We then try more parallelism strategies. In other words, we try parallelize different sections and find best regions to parallelize. In ed67aff, we achieve 0.35s using 8 threads on an 8-core machine, which is 4.2x faster than the sequential version tested on the same machine. We then optimize the code logic further by removing unnecessary data structures (e.g. we removed an array and used one local variable instead) and reducing computation steps (e.g. rather than calculate attention for each neighbor and then find max attention, we only calculate max heat from neighborhoods and then use max heat to calculate max attention). This leads to a slight improvement on performance, but overall speedup remains roughly the same.

Experiment

The experiment is conducted in a CMU GHC machine, an 8-core Intel(R) Core(TM) i7-9700 CPU @ 3.00GHz machine.

Number of Threads Time Speedup
1x 1.4975s 1x
4x 0.5224s 2.87x
6x 0.3532s 4.24x
8x 0.3508s 4.27x

We can see that the program scales well when the number of threads is smaller than or equal to 6. This is because the max number of attention heads is 6. Adding more threads does not help here. The fact that 8x threads perform slightly better than 4x threads is due to the activation function parallelism. In activation function, we parallelize the computations by nodes, partly because there is no presence of "head" in activation step.

Node-wise Parallelism

Head-wise parallelism does not scale when the number of threads exceeds number of heads. When we use a powerful machine or even a super computer where we have 64x or even 128x threads, we have to use a different parallelism strategy.
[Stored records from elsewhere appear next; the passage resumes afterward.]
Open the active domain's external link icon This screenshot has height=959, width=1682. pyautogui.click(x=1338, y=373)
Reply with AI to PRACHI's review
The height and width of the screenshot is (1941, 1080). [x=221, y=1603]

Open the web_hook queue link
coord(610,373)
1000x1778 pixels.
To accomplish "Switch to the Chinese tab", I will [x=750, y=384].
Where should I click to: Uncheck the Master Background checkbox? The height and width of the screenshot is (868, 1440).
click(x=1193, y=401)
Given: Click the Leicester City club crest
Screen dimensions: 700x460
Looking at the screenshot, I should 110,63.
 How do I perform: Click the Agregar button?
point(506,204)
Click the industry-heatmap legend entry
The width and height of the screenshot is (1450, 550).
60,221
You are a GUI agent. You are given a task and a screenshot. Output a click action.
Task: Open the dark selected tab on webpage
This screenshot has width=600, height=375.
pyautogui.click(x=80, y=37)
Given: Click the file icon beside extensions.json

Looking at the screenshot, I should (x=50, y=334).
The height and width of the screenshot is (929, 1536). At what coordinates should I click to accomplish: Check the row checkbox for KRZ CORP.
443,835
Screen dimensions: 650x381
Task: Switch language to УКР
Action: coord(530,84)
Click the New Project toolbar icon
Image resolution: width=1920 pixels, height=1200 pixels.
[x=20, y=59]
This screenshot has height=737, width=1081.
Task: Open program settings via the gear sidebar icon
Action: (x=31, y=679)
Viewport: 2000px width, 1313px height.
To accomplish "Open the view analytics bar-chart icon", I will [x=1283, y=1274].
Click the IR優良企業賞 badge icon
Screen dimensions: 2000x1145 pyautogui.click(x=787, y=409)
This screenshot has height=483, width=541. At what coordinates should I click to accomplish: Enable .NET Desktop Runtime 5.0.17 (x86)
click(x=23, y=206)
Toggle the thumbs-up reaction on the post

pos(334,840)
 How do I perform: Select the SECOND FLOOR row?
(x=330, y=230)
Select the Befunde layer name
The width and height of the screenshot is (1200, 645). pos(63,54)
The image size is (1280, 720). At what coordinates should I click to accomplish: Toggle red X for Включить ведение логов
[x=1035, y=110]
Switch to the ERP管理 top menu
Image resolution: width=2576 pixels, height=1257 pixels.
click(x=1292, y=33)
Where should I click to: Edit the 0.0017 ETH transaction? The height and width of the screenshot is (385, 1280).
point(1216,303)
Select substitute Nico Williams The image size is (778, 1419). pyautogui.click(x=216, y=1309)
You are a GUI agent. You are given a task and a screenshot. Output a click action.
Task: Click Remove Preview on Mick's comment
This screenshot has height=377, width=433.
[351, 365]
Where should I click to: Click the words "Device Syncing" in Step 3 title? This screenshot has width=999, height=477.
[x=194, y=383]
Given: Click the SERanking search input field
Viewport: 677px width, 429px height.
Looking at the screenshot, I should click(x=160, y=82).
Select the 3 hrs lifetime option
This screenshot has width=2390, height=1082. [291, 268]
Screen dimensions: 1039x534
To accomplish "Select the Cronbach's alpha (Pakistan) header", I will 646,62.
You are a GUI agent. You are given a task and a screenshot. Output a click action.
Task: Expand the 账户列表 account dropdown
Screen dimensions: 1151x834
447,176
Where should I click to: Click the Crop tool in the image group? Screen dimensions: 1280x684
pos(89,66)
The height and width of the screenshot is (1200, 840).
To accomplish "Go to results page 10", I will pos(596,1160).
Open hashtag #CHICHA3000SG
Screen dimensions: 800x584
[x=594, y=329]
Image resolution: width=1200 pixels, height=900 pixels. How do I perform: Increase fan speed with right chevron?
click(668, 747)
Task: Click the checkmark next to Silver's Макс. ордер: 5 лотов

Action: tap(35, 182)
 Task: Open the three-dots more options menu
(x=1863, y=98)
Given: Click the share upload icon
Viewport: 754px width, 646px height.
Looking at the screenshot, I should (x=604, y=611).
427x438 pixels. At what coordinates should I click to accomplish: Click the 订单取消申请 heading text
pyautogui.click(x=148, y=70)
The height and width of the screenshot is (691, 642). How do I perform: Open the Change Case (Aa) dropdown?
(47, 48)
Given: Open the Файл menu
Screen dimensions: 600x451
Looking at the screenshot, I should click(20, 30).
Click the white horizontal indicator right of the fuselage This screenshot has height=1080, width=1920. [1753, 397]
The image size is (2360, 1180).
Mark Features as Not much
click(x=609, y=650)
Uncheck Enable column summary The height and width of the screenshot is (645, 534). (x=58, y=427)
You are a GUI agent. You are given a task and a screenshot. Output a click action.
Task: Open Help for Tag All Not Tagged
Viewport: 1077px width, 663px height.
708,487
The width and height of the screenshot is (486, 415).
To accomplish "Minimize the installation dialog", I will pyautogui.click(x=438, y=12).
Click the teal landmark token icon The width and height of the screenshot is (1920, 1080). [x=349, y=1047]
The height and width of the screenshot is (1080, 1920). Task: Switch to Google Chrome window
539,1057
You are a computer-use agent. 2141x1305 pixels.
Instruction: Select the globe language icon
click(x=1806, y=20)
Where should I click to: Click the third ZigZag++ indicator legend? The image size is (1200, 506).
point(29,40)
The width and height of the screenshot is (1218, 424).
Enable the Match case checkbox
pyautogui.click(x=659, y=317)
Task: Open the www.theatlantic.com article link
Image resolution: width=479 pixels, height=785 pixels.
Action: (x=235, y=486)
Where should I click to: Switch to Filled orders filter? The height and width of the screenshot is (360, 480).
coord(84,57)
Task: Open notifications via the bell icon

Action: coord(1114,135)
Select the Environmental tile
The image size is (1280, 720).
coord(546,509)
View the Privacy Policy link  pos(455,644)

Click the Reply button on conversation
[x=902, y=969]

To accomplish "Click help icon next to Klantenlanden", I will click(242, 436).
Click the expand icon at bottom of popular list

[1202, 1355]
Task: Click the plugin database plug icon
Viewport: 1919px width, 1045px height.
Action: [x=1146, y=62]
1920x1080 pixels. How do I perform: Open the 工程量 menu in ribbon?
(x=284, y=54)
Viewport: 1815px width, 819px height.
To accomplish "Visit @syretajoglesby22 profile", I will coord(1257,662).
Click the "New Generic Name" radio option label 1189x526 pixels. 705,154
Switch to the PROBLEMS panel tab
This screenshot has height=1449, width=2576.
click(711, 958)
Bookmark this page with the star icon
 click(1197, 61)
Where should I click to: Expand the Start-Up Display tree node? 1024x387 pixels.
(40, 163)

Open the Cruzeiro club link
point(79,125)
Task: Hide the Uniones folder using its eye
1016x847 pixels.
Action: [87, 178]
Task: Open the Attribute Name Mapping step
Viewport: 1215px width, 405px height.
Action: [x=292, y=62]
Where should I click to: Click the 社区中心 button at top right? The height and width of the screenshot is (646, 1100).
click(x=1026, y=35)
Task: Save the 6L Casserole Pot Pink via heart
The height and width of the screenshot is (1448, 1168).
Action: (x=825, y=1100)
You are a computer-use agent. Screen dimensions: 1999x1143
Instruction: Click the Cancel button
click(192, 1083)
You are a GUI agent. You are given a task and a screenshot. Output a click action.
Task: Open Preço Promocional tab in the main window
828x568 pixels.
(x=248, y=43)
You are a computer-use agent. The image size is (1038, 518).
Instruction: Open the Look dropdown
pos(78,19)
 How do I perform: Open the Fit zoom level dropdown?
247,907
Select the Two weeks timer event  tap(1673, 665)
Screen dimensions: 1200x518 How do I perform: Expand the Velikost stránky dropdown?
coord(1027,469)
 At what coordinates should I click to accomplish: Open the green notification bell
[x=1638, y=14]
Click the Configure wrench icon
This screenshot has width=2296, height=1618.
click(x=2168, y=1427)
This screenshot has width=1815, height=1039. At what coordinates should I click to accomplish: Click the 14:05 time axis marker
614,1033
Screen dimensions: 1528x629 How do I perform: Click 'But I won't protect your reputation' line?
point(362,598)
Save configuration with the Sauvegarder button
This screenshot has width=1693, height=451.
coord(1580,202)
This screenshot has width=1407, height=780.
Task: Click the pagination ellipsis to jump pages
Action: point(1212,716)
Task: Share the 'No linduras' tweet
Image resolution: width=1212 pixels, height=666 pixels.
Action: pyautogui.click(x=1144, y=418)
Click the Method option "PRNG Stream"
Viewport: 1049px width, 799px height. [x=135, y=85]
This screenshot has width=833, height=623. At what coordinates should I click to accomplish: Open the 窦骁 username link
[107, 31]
In this section, we discuss the node-wise parallelism strategy we adopt.

Change loop order

Converting the program from head-wise parallelism to node-wise parallelism is straight-forward. In many places, we have nested for-loops in the following format:

for (int i = 0; i < num_heads; i++) {
    for (int j = 0; j < num_nodes; j++) {
        // do stuff
    }
}    

To leverage node-wise parallelism, we change the loop order into the following sequence:

for (int j = 0; j < num_nodes; j++) {
    for (int i = 0; i < num_heads; i++) {
        // do stuff
    }
}    

Then we add OpenMP pragma before the outer loop, and we are done.

Experiment

The experiment is conducted in a Pittsburgh Supercomputing Center (PSC) machine.

Number of Threads Time Speedup
1x 1.5825s 1x
4x 0.4303s 3.68x
16x 0.1469s 10.77x
64x 0.0814s 19.44x
128x 0.1959s 8.08x

We also record the elapsed time for the critical section in the code: 0.043 seconds. According to Amdahl's law, the theoretical maximum speedup that can be achieved using N processors is: S(N) = 1/((1-P)+(P/N)), where P is the portion of the program that can be made parallel. In our case, P = 0.9728. Therefore, S(64) = 23.58, meaning that the maximum speedup we can achieve for 64 threads is 23.58, which is close to the value we achieve in the experiment.

Interestingly, 128x is much slower than 64x threads and slightly slower than 16x threads. Due to the lack of profiling tool on PSC machine, we cannot analyze cache references and cache misses, but our hypothesis is that the increasing number of threads causes more and more cache contentions and misses.